• _Problem_: Look through the listing and report every line that has "menu" in it.

• _Records_:
____________

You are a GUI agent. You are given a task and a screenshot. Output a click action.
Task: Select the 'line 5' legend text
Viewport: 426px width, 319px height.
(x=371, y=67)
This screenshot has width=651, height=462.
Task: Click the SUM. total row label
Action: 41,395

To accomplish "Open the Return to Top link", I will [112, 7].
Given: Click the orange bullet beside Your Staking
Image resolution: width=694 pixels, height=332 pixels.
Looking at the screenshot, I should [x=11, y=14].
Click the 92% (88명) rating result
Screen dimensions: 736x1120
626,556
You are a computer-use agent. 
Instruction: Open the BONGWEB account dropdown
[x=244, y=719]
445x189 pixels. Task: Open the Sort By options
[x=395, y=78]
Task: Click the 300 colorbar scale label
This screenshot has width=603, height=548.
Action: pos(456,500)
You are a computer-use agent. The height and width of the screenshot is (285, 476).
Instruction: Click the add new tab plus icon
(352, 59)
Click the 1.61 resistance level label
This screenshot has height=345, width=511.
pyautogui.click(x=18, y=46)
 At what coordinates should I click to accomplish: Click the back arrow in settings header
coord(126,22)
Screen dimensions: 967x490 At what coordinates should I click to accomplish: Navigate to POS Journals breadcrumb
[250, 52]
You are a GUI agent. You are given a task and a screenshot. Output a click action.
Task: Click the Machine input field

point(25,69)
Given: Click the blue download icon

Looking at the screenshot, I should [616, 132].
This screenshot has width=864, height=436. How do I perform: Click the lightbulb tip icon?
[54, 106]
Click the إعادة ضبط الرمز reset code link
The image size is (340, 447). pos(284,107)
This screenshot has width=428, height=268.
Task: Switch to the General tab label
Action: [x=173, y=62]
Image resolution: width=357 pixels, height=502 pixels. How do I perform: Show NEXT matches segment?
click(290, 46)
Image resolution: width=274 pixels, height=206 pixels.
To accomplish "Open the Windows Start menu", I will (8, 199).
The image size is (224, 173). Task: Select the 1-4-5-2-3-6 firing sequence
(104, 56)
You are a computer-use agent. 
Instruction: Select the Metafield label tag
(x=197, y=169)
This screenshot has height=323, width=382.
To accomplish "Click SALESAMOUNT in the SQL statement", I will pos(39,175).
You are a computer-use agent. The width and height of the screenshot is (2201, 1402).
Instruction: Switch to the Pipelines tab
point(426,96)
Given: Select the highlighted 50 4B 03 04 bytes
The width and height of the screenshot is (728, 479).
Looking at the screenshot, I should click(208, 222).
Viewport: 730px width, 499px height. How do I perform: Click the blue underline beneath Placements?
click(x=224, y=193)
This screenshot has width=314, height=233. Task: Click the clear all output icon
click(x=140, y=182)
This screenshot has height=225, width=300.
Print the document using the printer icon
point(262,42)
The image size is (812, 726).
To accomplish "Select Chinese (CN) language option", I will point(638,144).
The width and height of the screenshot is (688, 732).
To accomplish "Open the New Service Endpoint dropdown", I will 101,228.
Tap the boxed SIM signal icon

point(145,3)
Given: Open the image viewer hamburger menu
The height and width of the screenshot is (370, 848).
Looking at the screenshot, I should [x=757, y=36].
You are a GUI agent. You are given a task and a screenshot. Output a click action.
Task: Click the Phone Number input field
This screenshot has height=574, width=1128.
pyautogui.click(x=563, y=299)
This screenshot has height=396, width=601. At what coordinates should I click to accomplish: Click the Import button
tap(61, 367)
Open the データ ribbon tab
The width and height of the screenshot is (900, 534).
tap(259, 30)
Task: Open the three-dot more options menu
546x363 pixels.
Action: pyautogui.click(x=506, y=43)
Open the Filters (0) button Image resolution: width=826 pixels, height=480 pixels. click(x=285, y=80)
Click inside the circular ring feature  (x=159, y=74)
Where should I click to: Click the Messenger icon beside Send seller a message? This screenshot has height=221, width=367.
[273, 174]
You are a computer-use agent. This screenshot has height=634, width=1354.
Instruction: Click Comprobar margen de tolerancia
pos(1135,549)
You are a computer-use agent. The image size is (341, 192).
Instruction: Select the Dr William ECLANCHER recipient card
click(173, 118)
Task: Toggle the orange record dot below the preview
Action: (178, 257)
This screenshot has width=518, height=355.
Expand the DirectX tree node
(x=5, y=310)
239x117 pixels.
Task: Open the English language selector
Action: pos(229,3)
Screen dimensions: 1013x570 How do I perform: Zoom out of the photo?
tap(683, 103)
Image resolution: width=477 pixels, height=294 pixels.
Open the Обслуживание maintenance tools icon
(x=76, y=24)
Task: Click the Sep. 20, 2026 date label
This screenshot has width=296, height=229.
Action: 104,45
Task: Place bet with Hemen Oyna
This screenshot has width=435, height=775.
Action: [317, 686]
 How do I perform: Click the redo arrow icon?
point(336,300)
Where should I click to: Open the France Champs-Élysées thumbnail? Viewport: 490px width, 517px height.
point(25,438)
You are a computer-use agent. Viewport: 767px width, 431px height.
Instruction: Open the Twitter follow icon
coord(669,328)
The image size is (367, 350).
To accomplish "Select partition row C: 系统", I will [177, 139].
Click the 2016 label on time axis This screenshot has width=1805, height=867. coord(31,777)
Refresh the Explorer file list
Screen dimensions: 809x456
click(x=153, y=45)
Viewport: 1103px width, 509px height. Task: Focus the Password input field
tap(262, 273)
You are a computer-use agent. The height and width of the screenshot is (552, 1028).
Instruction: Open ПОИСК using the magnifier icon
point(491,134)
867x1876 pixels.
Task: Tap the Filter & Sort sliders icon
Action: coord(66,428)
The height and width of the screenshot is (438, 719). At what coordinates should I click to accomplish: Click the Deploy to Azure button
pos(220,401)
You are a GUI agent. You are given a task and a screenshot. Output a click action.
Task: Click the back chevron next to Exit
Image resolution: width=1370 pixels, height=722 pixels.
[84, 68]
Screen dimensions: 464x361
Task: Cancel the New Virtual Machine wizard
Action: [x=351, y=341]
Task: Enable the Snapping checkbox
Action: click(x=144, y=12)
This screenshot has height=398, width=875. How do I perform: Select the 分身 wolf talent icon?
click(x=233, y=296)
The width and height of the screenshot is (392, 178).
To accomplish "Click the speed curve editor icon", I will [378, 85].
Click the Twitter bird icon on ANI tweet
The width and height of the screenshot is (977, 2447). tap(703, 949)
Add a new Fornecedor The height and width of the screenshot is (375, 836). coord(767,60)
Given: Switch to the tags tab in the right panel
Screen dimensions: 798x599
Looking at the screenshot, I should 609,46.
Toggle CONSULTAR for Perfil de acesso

____________

• _Task response_:
To accomplish "Open the Windows Start menu", I will (8, 199).
Given: Open the image viewer hamburger menu
Task: Open the three-dot more options menu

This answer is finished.